• Rows for finding displayed items:
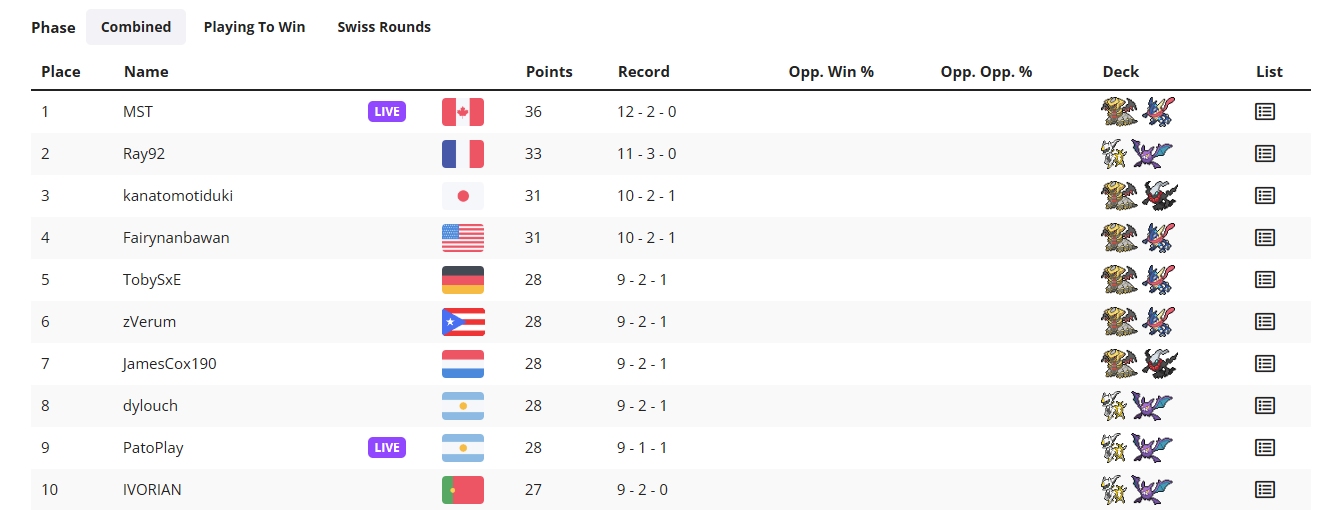
Task: Open player JamesCox190's name
Action: (x=170, y=364)
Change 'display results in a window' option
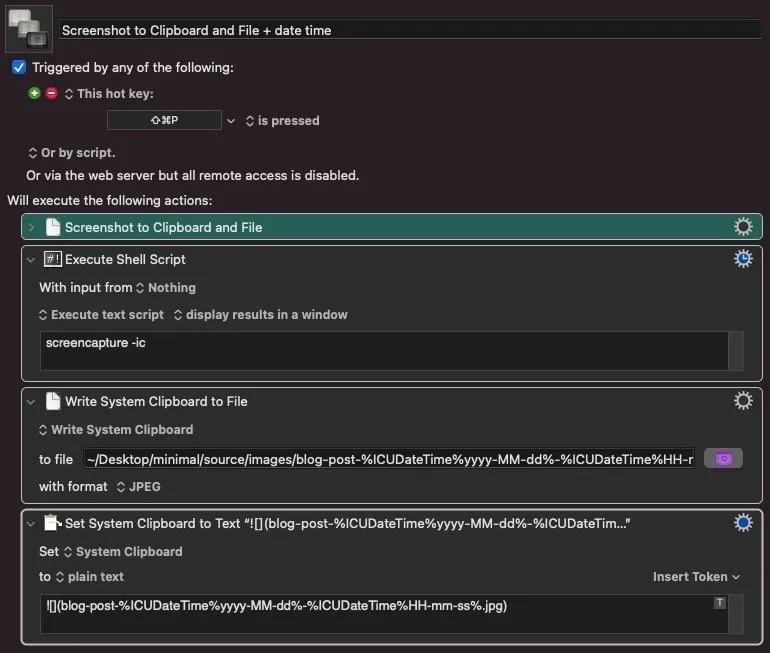 (x=261, y=315)
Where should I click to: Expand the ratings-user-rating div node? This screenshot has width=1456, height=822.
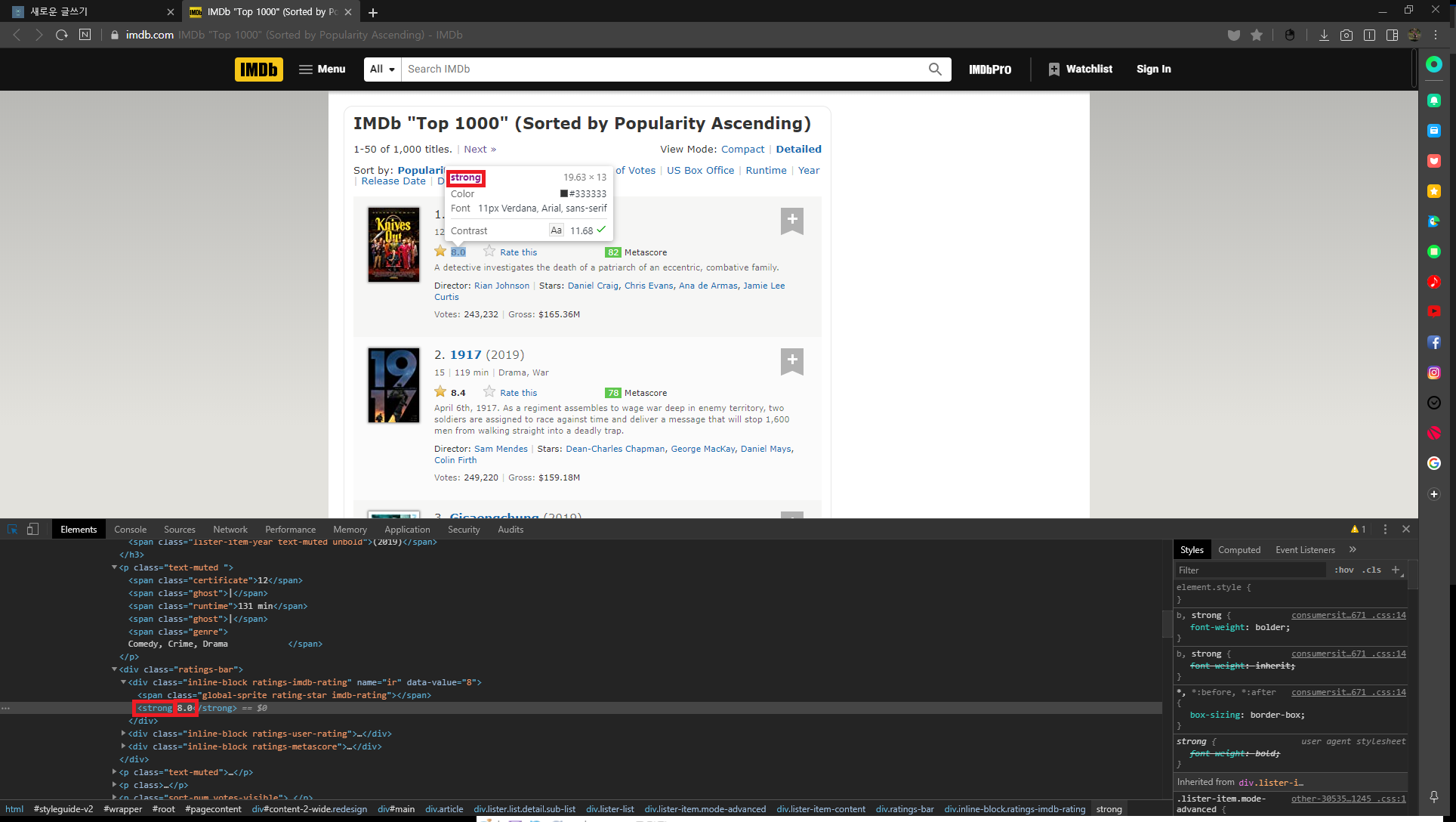(123, 734)
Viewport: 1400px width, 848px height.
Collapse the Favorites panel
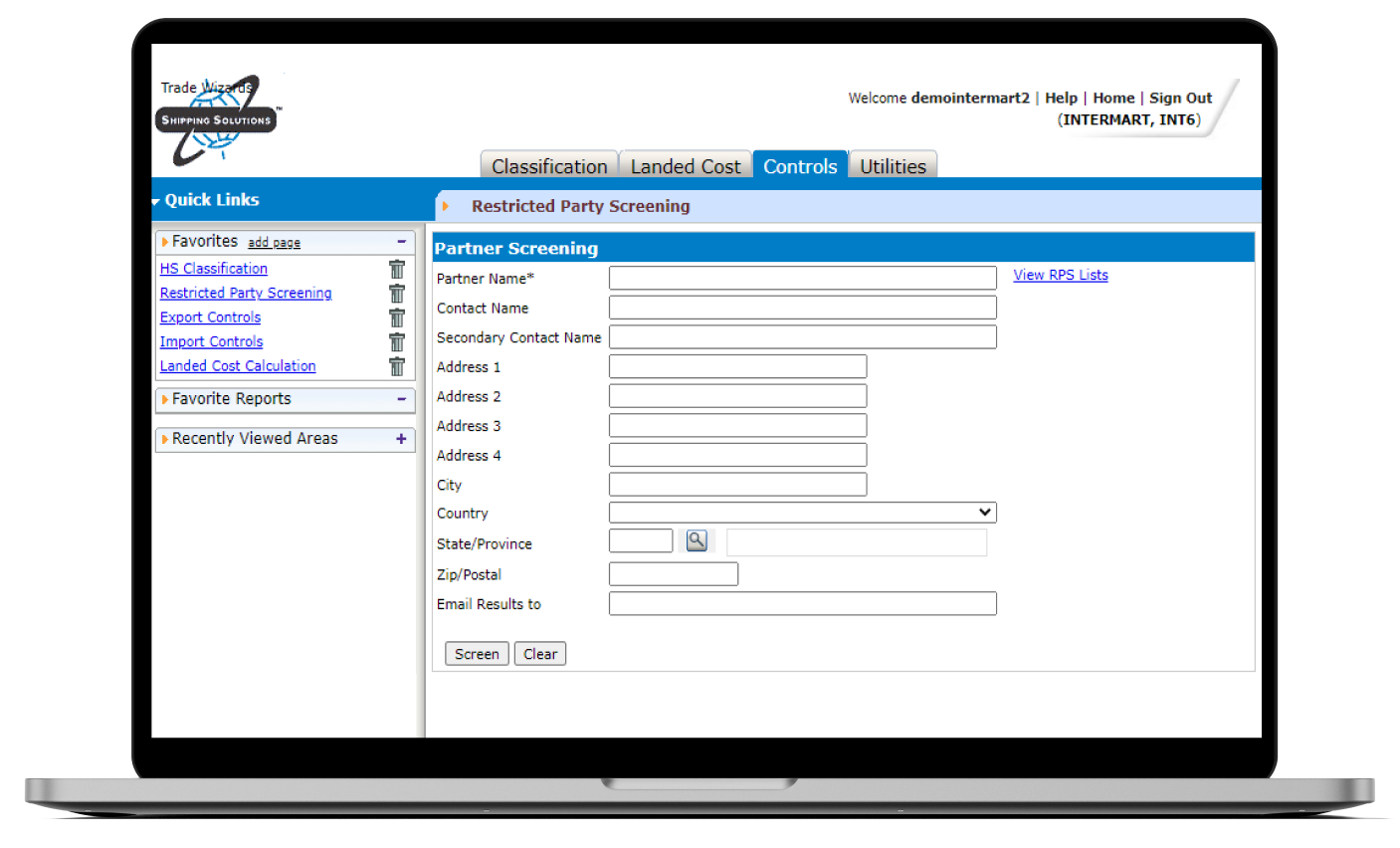pyautogui.click(x=402, y=241)
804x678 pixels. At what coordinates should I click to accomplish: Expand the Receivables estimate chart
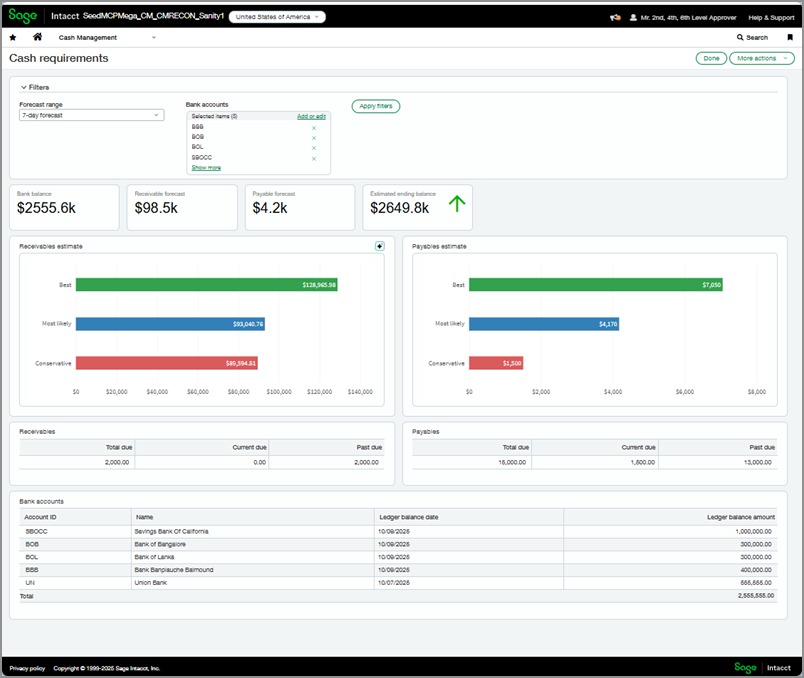click(x=379, y=246)
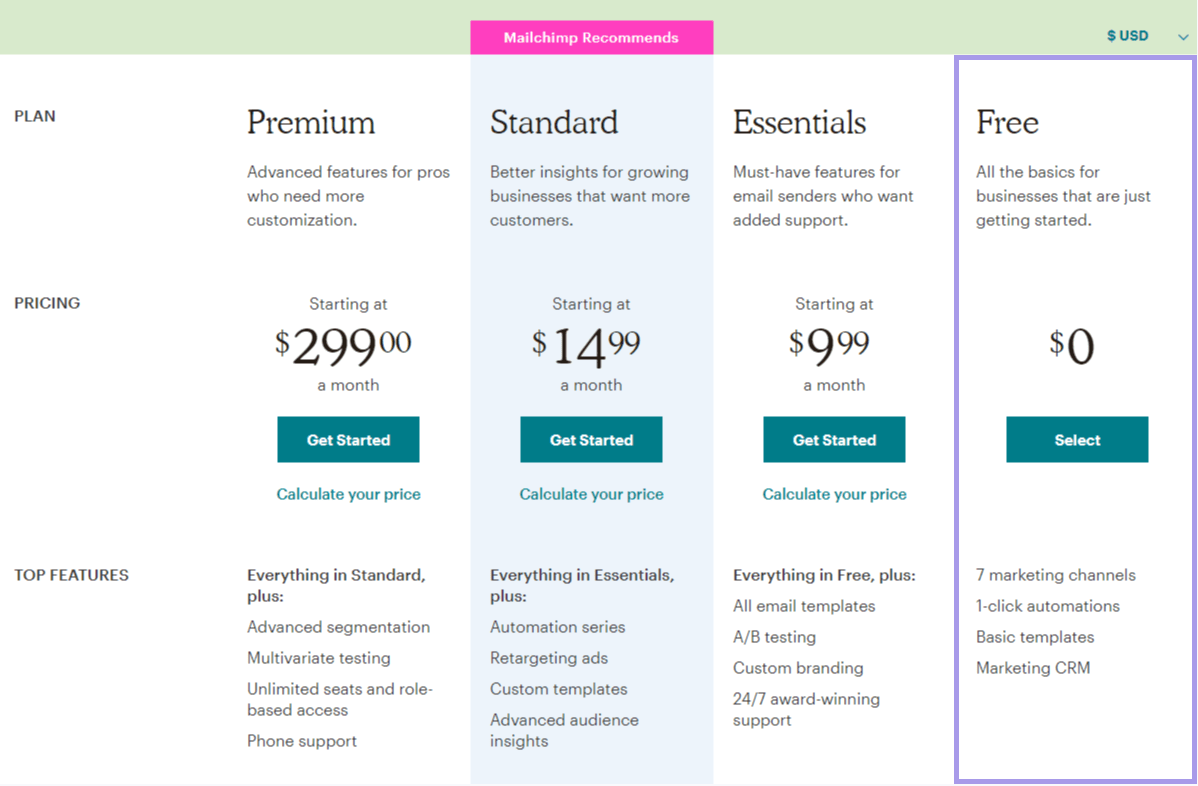Open Calculate your price for Standard

pyautogui.click(x=591, y=494)
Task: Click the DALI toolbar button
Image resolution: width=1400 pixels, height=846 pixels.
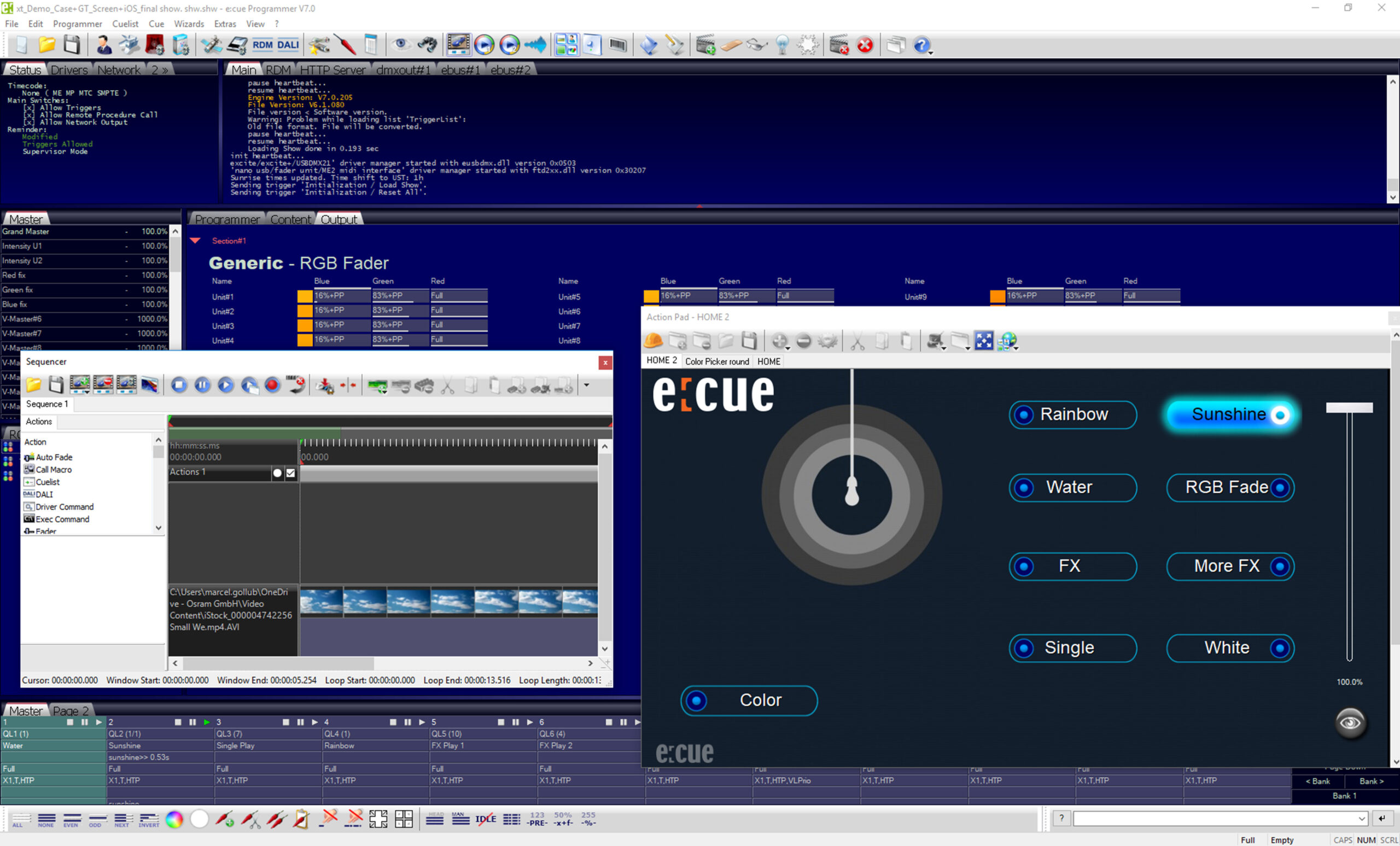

• Given instruction:
Please set down the rows above again word for word, starting at the line that contains "Change 'display results in a window' option" and running through the end of the rows, both ends included. Leave the pictures out of your copy.

• Answer to this task:
Change 'display results in a window' option
 (x=261, y=315)
Where should I click to: Expand the ratings-user-rating div node? This screenshot has width=1456, height=822.
(123, 734)
Viewport: 1400px width, 848px height.
Collapse the Favorites panel
pyautogui.click(x=402, y=241)
804x678 pixels. At what coordinates should I click to accomplish: Expand the Receivables estimate chart
click(x=379, y=246)
Open Calculate your price for Standard

pyautogui.click(x=591, y=494)
Task: Click the DALI toolbar button
Image resolution: width=1400 pixels, height=846 pixels.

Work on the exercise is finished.